- [THE DATA]
▼

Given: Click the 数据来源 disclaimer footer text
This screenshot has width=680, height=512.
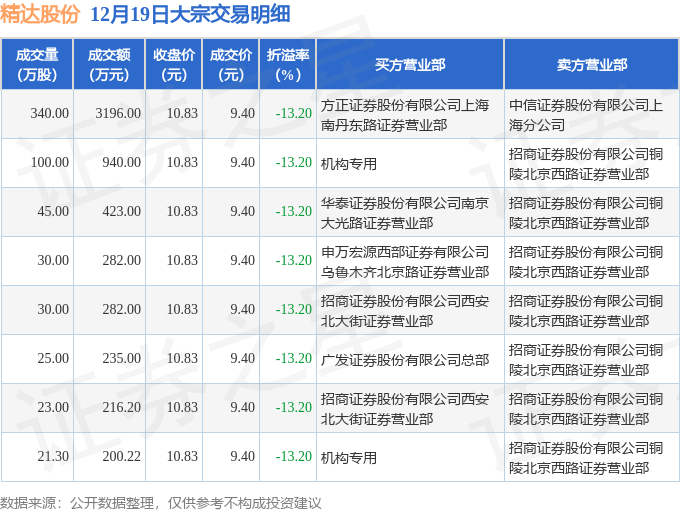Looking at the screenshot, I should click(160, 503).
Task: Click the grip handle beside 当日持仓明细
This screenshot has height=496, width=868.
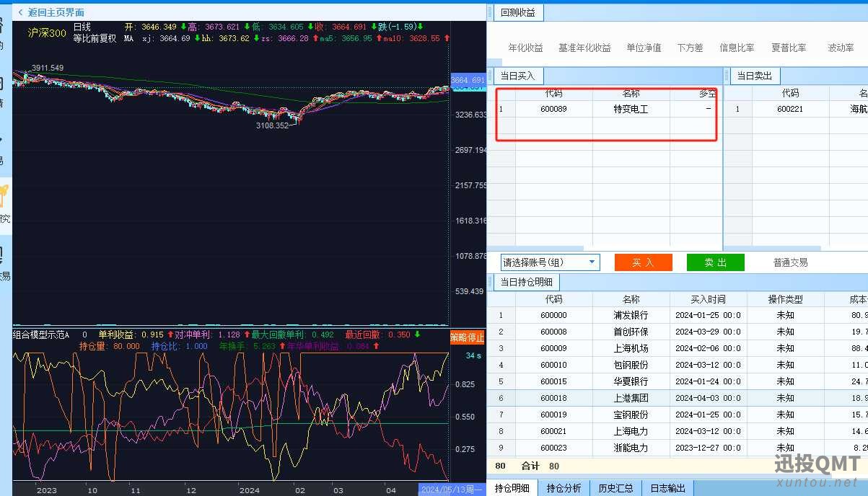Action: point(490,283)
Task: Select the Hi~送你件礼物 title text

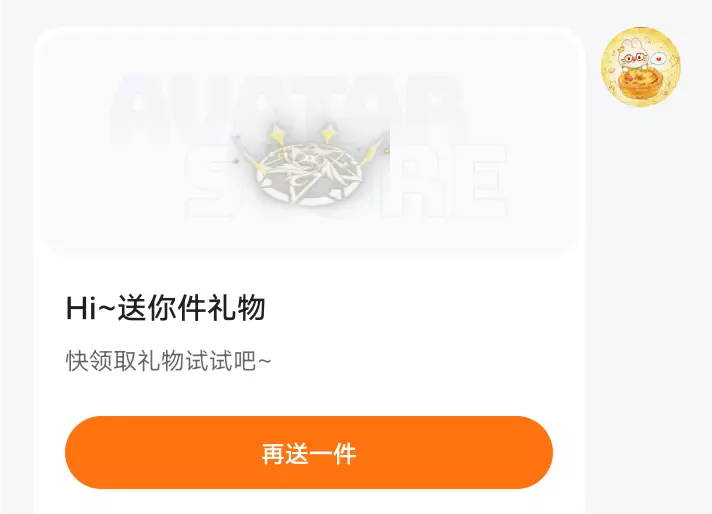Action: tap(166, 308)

▲

All of the material must be given again exactly, though no picture may appear in the copy.

Given: Click the 数据来源 disclaimer footer text
This screenshot has width=680, height=512.
Looking at the screenshot, I should click(160, 503).
Task: Click the grip handle beside 当日持仓明细
This screenshot has height=496, width=868.
Action: point(490,283)
Task: Select the Hi~送你件礼物 title text

Action: tap(166, 308)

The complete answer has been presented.